(Work task)
Within the records below, find each line that holds the string "table", then copy it.

(Working data)
========
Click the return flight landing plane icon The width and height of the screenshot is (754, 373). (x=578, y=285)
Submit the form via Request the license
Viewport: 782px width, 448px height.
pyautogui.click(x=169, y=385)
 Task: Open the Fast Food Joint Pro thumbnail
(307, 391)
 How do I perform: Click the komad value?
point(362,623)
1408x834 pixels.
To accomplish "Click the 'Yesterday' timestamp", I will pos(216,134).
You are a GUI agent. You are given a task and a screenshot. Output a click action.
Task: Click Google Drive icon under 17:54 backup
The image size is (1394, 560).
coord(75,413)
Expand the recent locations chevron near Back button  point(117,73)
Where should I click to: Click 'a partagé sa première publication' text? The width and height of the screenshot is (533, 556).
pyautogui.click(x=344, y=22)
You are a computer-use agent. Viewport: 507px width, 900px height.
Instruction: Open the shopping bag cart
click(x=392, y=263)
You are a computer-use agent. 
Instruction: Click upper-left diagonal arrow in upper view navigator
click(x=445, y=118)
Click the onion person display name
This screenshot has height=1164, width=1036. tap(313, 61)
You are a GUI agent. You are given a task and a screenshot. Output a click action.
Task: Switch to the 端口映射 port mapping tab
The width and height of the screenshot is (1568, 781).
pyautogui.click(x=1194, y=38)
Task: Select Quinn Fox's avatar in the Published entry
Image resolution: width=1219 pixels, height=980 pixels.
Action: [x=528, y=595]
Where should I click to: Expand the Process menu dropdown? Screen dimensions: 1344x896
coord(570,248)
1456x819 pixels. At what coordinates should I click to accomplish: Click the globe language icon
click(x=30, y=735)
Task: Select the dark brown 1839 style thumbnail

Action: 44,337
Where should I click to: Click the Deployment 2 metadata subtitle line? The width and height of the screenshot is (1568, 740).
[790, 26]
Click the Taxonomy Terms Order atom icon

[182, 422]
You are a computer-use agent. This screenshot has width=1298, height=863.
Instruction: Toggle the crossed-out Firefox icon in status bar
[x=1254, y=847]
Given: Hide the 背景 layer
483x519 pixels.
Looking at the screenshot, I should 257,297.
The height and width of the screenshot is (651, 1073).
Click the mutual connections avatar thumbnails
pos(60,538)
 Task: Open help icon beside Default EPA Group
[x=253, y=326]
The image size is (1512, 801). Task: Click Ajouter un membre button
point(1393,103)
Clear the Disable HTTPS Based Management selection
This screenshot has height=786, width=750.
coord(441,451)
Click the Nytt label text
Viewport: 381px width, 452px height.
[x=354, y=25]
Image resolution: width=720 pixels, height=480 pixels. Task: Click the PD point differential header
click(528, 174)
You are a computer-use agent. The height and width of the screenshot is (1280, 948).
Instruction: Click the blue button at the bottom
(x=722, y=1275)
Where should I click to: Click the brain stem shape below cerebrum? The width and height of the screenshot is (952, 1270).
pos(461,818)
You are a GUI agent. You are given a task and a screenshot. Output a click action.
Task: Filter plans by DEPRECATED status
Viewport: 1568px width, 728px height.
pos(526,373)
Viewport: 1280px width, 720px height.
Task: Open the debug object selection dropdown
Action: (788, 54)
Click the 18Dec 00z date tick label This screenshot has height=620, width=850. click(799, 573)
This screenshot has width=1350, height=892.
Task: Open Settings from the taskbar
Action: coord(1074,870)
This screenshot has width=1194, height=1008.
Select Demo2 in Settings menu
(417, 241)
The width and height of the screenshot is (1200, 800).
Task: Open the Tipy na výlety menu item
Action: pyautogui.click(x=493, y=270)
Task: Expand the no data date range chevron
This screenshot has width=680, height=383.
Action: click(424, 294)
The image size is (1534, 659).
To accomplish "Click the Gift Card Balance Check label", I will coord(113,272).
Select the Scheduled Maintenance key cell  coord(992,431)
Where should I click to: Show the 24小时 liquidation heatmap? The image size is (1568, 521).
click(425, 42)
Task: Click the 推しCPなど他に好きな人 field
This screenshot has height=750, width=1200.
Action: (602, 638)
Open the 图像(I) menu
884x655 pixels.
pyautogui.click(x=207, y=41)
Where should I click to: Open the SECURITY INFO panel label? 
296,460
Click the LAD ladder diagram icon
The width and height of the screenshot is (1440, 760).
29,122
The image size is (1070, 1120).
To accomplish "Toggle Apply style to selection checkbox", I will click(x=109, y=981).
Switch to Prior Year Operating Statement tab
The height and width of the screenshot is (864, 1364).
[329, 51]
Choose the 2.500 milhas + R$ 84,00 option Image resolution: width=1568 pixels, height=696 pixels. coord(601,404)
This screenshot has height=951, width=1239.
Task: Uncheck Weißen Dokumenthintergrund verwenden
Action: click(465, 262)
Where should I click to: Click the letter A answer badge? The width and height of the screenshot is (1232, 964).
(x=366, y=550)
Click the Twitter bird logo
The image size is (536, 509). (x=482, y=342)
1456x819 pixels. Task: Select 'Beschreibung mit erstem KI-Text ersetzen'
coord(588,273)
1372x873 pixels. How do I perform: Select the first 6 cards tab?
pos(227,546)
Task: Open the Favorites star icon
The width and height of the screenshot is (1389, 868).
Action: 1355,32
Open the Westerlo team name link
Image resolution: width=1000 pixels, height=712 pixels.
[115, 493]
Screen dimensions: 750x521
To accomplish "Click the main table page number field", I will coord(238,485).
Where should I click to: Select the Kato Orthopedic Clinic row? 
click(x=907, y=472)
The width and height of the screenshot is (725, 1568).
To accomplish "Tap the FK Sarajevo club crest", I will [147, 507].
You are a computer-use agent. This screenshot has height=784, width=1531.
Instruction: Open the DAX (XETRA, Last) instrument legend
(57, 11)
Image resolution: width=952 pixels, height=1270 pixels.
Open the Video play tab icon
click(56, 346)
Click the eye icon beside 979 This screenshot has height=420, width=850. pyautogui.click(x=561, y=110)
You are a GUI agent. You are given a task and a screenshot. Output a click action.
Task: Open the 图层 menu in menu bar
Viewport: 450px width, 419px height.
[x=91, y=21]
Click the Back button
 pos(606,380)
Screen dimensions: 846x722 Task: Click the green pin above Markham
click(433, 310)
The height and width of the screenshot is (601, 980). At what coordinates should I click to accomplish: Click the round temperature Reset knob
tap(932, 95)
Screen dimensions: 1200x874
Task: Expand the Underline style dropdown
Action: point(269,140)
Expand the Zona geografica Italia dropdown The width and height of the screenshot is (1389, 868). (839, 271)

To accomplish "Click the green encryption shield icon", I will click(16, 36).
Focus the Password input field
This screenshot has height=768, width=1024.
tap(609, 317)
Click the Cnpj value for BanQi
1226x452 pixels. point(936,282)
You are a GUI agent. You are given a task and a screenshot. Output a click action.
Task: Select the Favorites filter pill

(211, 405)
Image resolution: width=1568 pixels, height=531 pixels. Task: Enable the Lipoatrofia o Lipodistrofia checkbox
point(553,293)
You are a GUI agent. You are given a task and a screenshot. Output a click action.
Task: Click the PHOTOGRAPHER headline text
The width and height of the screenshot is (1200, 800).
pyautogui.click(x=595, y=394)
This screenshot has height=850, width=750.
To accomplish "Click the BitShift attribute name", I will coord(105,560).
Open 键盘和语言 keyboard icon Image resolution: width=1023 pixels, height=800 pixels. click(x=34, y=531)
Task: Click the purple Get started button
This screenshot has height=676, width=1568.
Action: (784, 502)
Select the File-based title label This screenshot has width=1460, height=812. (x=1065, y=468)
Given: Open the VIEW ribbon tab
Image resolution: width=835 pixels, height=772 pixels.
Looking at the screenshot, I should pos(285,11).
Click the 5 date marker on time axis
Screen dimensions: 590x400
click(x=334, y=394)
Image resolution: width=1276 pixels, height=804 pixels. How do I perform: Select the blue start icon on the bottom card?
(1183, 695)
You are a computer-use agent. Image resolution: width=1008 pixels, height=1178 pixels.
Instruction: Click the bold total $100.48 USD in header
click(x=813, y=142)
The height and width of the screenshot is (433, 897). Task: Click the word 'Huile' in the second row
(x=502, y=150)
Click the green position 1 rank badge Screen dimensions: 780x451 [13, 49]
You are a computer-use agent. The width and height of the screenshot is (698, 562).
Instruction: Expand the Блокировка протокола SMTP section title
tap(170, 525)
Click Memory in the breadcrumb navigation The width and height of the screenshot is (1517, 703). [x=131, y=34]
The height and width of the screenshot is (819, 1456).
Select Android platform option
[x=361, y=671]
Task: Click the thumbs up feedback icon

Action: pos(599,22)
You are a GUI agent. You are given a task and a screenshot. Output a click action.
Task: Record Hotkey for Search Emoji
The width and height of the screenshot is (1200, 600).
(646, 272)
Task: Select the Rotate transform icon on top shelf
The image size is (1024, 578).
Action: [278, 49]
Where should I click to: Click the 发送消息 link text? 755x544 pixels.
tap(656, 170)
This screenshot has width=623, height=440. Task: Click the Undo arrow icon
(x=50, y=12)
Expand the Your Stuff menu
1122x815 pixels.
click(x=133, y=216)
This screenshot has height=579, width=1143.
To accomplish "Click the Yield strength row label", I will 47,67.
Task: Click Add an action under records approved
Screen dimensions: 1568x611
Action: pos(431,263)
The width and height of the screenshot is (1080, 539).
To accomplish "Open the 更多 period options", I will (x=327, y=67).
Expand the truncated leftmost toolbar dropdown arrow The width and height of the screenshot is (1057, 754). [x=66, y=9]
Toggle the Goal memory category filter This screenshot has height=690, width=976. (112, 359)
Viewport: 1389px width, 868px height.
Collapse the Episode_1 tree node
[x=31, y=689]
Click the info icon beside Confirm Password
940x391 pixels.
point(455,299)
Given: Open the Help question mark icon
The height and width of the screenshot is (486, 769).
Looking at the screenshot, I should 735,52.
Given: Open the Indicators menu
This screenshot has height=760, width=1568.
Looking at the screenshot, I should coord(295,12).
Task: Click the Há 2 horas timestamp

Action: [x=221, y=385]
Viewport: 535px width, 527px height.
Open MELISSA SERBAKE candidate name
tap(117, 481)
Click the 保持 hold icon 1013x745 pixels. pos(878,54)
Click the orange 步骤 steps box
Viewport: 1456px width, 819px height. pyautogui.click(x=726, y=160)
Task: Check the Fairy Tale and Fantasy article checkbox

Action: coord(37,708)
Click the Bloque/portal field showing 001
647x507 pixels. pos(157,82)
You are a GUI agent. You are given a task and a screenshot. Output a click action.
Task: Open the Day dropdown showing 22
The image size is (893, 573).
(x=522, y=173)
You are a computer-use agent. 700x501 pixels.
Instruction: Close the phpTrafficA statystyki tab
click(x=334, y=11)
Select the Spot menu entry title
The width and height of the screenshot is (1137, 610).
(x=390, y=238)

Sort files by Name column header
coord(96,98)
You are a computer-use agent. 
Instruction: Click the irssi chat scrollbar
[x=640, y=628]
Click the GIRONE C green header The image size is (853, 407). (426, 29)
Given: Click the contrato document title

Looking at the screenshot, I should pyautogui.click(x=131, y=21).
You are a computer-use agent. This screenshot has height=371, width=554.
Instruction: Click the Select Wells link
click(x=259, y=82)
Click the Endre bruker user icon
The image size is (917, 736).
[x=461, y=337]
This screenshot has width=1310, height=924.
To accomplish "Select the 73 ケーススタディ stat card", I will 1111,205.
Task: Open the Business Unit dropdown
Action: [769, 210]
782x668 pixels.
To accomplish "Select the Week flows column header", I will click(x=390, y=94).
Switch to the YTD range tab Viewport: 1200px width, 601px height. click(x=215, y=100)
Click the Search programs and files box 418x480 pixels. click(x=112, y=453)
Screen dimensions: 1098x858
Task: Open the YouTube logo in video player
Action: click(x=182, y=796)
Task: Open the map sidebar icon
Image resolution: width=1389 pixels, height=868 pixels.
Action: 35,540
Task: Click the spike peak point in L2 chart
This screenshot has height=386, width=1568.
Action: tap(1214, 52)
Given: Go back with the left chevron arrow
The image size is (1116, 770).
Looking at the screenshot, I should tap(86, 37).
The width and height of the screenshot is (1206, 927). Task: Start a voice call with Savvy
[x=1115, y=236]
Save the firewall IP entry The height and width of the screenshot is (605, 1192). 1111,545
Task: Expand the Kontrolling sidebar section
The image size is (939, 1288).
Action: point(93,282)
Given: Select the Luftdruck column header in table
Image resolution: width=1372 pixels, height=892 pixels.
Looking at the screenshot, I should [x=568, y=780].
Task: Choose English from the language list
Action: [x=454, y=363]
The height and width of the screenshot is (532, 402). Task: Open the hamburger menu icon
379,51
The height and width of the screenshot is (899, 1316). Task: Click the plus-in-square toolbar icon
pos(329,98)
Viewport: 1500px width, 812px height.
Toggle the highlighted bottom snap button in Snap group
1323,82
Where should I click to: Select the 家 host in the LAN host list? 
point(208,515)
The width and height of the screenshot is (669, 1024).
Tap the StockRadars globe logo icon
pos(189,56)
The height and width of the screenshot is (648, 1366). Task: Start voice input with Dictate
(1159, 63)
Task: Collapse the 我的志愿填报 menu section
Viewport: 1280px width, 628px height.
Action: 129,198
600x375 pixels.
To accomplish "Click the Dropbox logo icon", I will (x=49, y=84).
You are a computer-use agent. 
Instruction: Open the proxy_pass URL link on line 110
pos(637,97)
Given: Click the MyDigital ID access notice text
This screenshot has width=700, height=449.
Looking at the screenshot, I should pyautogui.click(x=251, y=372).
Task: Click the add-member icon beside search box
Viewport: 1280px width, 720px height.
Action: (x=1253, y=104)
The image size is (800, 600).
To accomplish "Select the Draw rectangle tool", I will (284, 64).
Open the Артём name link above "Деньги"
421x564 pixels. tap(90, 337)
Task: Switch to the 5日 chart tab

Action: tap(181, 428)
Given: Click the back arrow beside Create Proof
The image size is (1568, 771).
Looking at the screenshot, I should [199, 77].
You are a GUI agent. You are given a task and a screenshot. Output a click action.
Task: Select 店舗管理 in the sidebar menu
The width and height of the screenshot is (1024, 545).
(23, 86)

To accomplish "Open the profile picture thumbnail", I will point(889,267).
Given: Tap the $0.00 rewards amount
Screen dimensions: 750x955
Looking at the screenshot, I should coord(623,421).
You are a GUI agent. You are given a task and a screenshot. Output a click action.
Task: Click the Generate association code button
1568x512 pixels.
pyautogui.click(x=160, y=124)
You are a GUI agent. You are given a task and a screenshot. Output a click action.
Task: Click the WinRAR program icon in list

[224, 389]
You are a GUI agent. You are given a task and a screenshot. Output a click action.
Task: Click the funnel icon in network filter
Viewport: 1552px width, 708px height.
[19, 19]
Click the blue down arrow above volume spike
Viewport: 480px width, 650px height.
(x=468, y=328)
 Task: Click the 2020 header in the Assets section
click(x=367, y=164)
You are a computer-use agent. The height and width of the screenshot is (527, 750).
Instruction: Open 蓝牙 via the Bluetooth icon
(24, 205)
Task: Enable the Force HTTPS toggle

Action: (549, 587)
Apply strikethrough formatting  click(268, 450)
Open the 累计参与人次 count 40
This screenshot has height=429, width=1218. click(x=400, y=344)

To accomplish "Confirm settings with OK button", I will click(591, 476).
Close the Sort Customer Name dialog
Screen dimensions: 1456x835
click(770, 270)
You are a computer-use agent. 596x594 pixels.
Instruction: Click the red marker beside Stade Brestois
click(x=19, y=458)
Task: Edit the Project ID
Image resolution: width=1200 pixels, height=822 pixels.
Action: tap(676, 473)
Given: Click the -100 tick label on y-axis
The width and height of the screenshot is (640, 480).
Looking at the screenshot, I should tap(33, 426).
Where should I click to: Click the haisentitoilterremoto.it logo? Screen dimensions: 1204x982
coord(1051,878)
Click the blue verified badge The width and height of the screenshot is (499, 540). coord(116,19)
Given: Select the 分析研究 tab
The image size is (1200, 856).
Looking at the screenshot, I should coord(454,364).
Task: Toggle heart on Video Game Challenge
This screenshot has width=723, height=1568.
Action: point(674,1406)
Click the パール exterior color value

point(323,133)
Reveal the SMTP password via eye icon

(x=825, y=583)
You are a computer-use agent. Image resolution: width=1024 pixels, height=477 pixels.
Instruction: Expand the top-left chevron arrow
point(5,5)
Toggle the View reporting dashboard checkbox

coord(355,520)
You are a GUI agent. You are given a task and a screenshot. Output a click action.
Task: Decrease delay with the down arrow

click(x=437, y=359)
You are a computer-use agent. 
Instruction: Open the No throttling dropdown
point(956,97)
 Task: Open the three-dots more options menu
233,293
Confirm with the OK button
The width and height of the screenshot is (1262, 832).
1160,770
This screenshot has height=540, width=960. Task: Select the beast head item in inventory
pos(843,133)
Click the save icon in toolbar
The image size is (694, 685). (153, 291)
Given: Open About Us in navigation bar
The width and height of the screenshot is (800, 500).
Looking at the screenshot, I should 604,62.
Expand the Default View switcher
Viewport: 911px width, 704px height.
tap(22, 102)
========
(Output for this task)
To accomplish "Click the main table page number field", I will coord(238,485).
Given: Select the Luftdruck column header in table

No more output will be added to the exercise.